Written by Sarah Parker Rubio
Sarah Parker Rubio is the author of the newly released book Her Story, Her Strength: 50 God-Empowered Women of the Bible.
One Christmas, when I was eight or nine, I was thrilled to find not just a lovely curly-haired doll under the tree, but an entire wardrobe of dresses for her to wear, plus a little doll bed with a red pillow sham and duvet.
I got another gift that day, also with a red cover (though not nearly as cute)–a paperback NIV One Year Bible. My dad read it to me every night before bed, starting that New Year’s Day, until the night before I left home after high school graduation. If we missed a day because one of us was away from home (or I fell asleep while he was reading), we caught up later. We read the entire Bible together nearly ten times.
The curly-haired doll may have been my favorite gift that Christmas, but that paperback Bible symbolized the greatest gift of my childhood–my human father making sure I became familiar with the words of our Father.

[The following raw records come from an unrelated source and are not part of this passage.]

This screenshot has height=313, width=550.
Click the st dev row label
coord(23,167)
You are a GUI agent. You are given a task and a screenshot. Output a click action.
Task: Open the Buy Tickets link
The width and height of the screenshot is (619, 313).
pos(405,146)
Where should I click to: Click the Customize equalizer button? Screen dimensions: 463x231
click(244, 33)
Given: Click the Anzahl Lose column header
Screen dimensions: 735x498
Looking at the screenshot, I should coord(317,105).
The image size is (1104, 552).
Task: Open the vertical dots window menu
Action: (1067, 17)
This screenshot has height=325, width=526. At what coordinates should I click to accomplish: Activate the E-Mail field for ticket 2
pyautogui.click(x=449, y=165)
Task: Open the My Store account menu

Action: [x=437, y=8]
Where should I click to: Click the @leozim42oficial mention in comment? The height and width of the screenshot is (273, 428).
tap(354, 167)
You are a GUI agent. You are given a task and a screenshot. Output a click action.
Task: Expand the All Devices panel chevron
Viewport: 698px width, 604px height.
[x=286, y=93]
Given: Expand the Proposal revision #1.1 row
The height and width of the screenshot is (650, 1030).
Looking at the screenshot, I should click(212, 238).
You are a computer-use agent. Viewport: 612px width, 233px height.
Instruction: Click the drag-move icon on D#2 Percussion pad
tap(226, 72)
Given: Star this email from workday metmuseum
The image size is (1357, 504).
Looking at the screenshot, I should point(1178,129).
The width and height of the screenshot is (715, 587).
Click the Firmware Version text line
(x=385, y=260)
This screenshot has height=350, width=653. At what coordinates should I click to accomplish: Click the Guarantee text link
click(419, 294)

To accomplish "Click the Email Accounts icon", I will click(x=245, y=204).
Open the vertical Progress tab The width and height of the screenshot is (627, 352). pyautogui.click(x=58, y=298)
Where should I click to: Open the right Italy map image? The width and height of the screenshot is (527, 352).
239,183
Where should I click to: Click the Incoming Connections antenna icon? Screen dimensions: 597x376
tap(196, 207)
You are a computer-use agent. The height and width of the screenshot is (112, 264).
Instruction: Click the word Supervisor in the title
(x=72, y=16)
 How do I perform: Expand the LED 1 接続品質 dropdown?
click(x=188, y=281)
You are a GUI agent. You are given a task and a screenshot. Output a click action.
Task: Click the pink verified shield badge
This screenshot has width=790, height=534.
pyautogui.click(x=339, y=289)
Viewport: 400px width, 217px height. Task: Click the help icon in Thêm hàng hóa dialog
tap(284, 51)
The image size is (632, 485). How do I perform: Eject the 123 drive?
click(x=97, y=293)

Those words have followed and upheld me all my life.
When you hear the Bible every single day during your formative years, stuff sinks in. (I was really, really good at Bible trivia contests. My sixth-grade teacher thought he would stump me by asking me to name all four of the high priest Aaron’s sons. He did not.) One of the Scripture passages that lodged in my brain at an early age tells how the prophet Samuel set up a monument to commemorate God giving victory to his people. Samuel called the monument Ebenezer, which means “stone of help,” saying “Thus far the Lord has helped us” (see 1 Samuel 7:12).
Many years later, I discovered that God uses the same word, ezer, when he speaks of his intention to make a “helper” for the man he created–woman (see Genesis 2:18). Not just any helper–a strong and mighty helper, a helper like God. I loved the idea that women were created to image God in that way. That’s some next-level girl power! I wished the Bible storybooks I’d had growing up had given more attention to that idea. (I also wished they’d included a lot more of the women my dad had read about–I love the story of Queen Esther as much as the next girl, but what about Princess Jehosheba, who snatched her infant nephew from the jaws of death? Ruth is a great daughter, but what about Shallum’s daughters, who helped rebuild the walls of Jerusalem?)
I started to list all the biblical women I could think of. I started to reflect on how they reflected God’s strength–and on how God upheld them and empowered them. How God gave them courage to face down tyrants, protest unjust laws, and speak truth to power. How God saw the unseen and loved the unloved among them. How God became a baby, carried in and born from a woman’s body, and spent his life on earth honoring, calling, and recognizing the women around him. He wrote their stories, and he was their strength.